Une manière donc d’égayer ainsi le quotidien de ces détenus, même si ces derniers n’ont pas pu donner leur avis ou participer aux fresques pour des raisons de sécurité.

Le street-artist Lain en train de réaliser sa fresque.

"Les réactions des détenus ont été très différentes, mais la plupart ont apprécié notre travail. Ils nous ont dit que cela leur permettait de rendre leur peine plus agréable. Ça leur faisait aussi un sujet de discussion. Certains se sont plaint, ils auraient préféré avoir une autre fresque en face de leur cellule, parce qu’'ils avaient davantage apprécié une autre !", poursuit Malik. En tout, il aura fallu près de deux ans et demi pour finir de peindre les 4661 m2 mis à disposition.

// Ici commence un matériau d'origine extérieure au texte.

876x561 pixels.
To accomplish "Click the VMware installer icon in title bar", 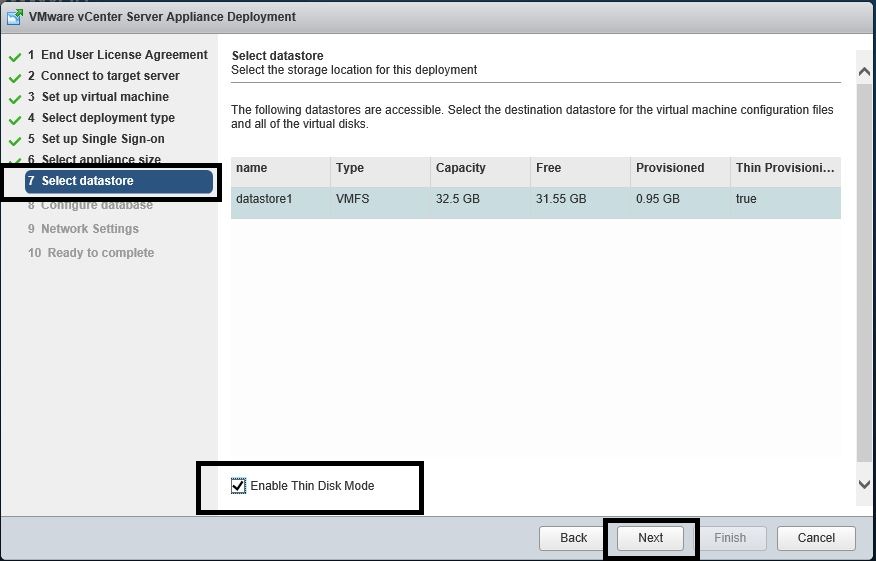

Je suis sur que chacun de nous a retiré quelque chose de cette expérience. C’est un endroit où tu ne peux pas peindre tous les jours et ça te donne l’impression que quelque chose de spécial est en train d’arriver. On a beaucoup appris sur la prison, les peines, les lois, les personnes qui sont incarcérées, leur attitude. Pour Note et moi, ça a vraiment été l’expérience la plus intense que nous avons réalisé au cours de notre carrière.

Après avoir fini la réalisation du documentaire sur le projet 4661m2, Malik serait donc prêt à se lancer à nouveau dans un projet aussi grand que la prison de Lenzburg, mais à une seule condition : celle d'être rémunéré cette fois-ci. Car il faut bien vivre de son art.

Note et Malik en train de réaliser leur fresque.

Ti en train de réaliser sa fresque.

Toast en train de réaliser sa fresque.

La fresque de Benjamin Solt et de Ti dans les escaliers de la prison Lenzburg.

Le travail de Mizzo dans la prison de Lenzburg.

Sarah Parsons en train de réaliser sa fresque.